What Bush had done, regardless of what you CALL it, is enter into a TREATY with Mexico and Canada, one main purpose of which is to conduct NAFTA trade and pass common laws for all three countries.... WITHOUT CONGRESS. He is violating the constitution.
A treaty may not do or exceed what the Congress is charged to do or what it is forbidden to do. Constitutional authority supersedes, overrules, and precludes any contrary treaty authority.
Thus, if a proposed treaty would violate any provision of the Constitution, it may not even be seriously considered or debated, much less be ratified and implemented because the same restrictions that were placed by the Constitution on the U.S. Federal government are also imposed on any treaty provision.
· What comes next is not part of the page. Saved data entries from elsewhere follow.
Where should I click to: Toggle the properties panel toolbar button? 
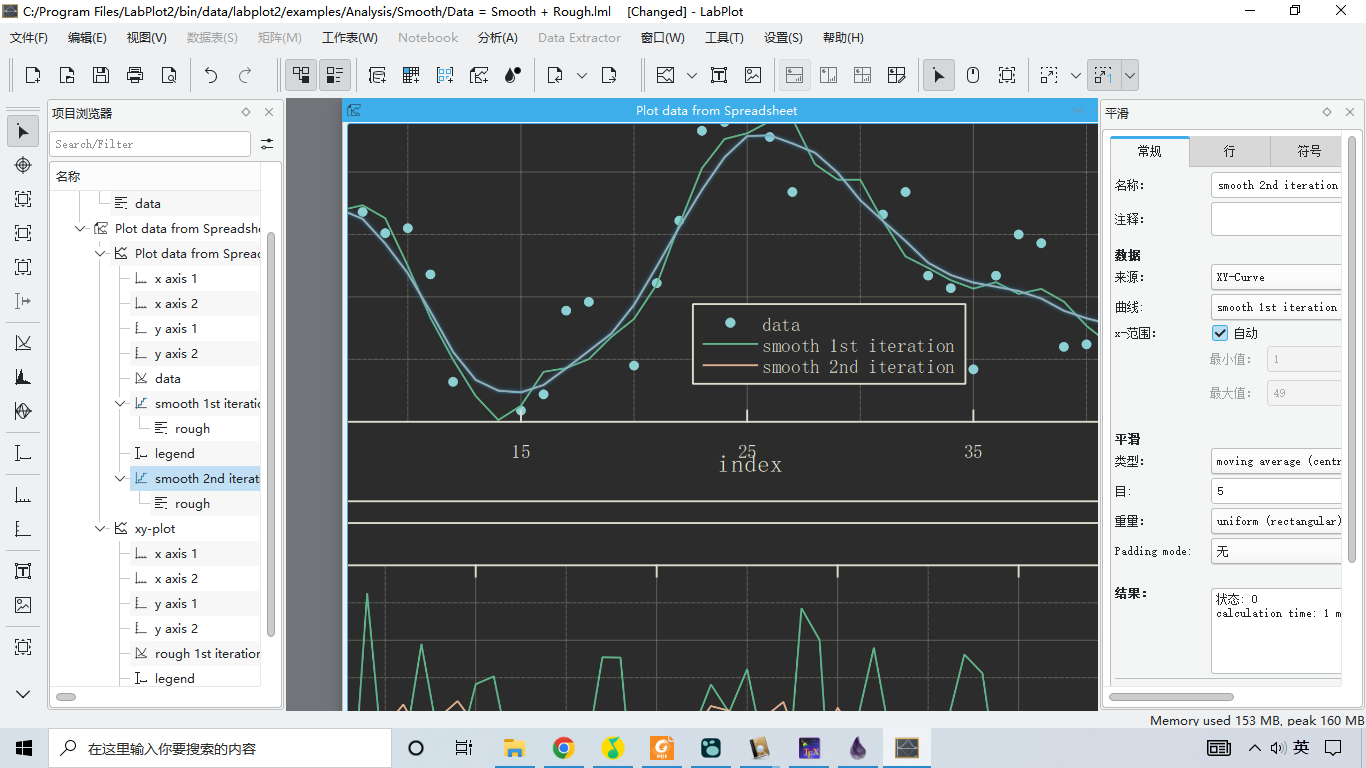(335, 75)
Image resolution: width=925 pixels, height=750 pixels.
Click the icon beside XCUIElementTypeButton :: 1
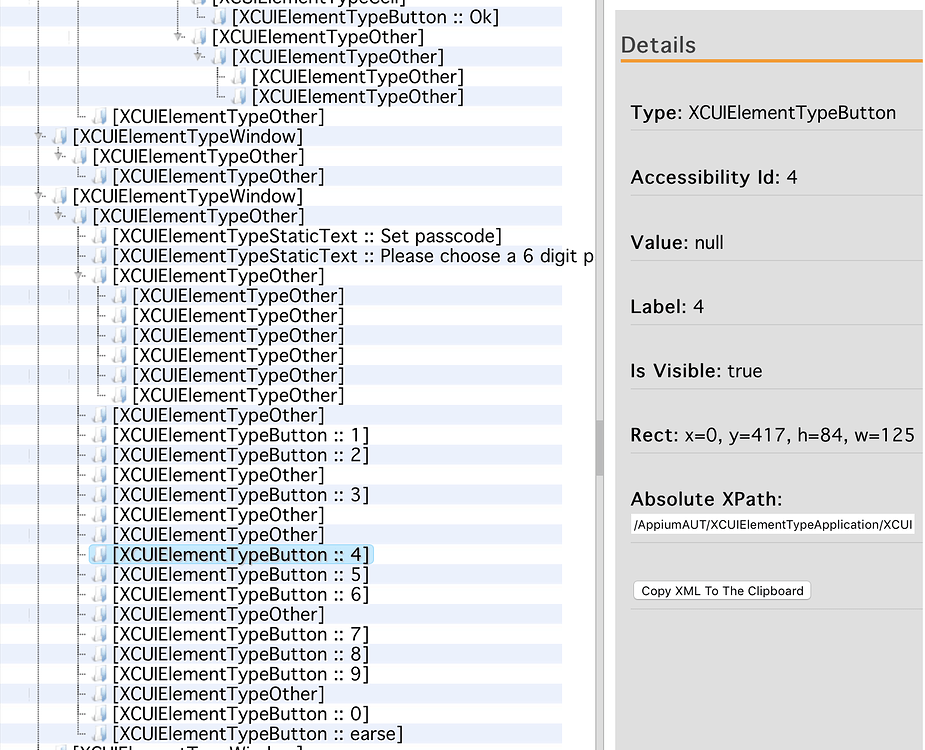[x=99, y=435]
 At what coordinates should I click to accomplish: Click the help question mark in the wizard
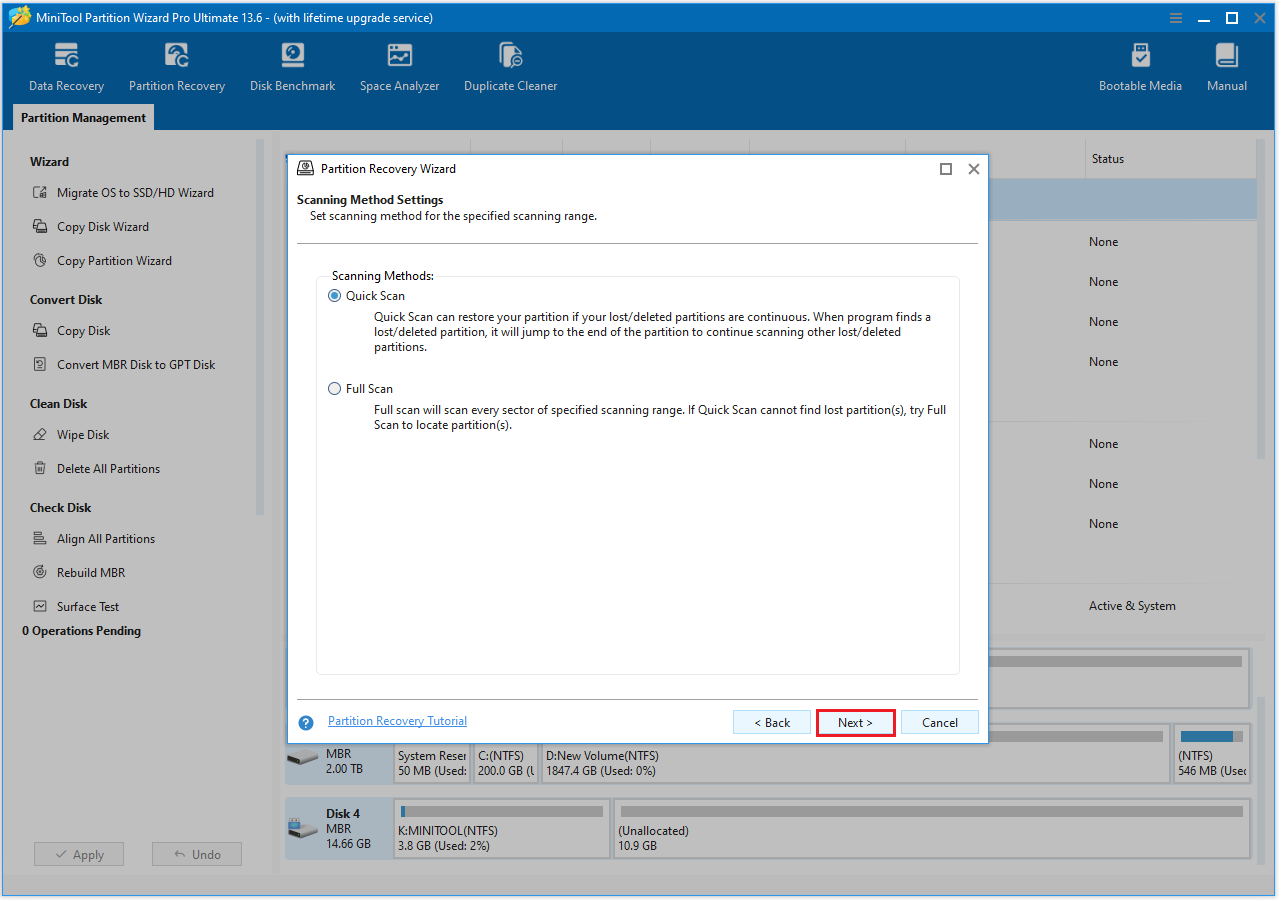click(305, 721)
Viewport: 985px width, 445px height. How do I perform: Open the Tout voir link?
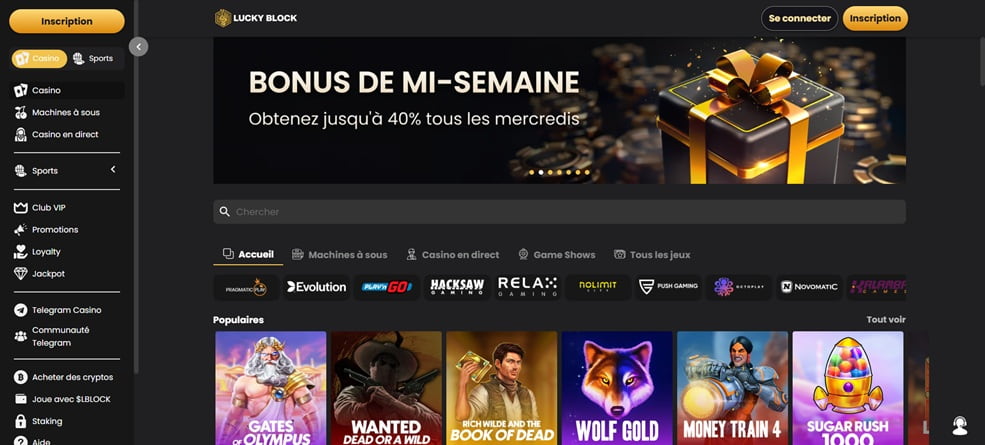(x=886, y=320)
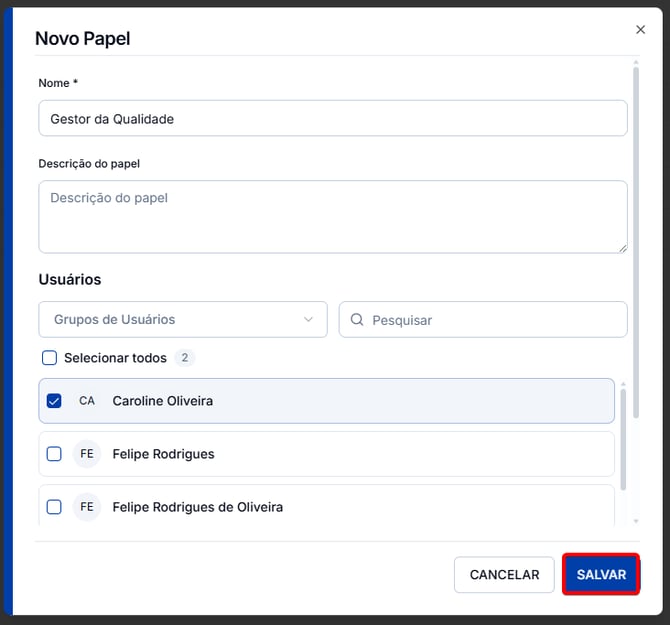670x625 pixels.
Task: Click the chevron arrow in Grupos de Usuários
Action: [308, 320]
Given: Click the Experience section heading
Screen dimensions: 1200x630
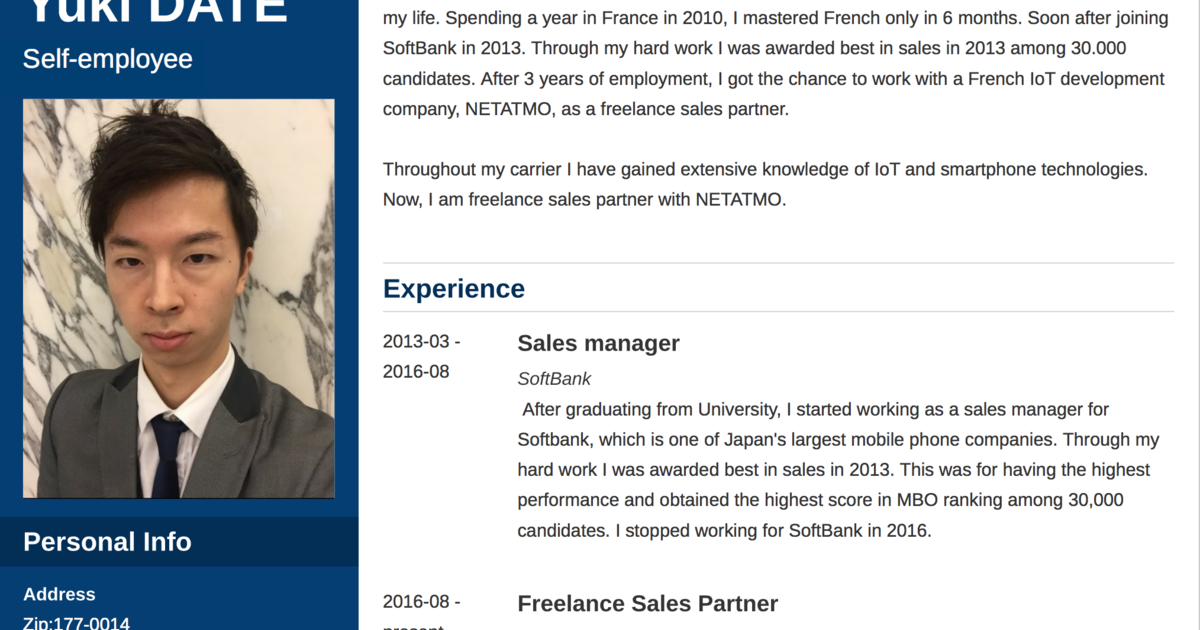Looking at the screenshot, I should 454,288.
Treaty embroilment is so dangerous and so important, that to further limit and restrict their making, Article II, Section 2, Paragraph 2 orders that the President: "...shall have Power, by and with the Advice and Consent of the Senate, to make Treaties, provided two thirds of the Senators present concur; [Emphasis added.]"
This provision accomplishes two things: 1) it prohibits the President alone to commit the United States to an agreement with other nations (the Senate must advise, consent, concur, and ratify). And 2), why is the Senate singled out, and not the House of Representatives, or both Houses? Because the Senate is the branch of the Congress whose Senators' constituencies are not "my people back home," but "my State government back home."(1)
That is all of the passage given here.